++++ Data extracts

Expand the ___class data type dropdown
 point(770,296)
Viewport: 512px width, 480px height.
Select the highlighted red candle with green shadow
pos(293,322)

++++++++

◆ Exercise goal: Copy each record from above exactly, and include every line.

◆ Result of this exercise:
Expand the ___class data type dropdown
 point(770,296)
Viewport: 512px width, 480px height.
Select the highlighted red candle with green shadow
pos(293,322)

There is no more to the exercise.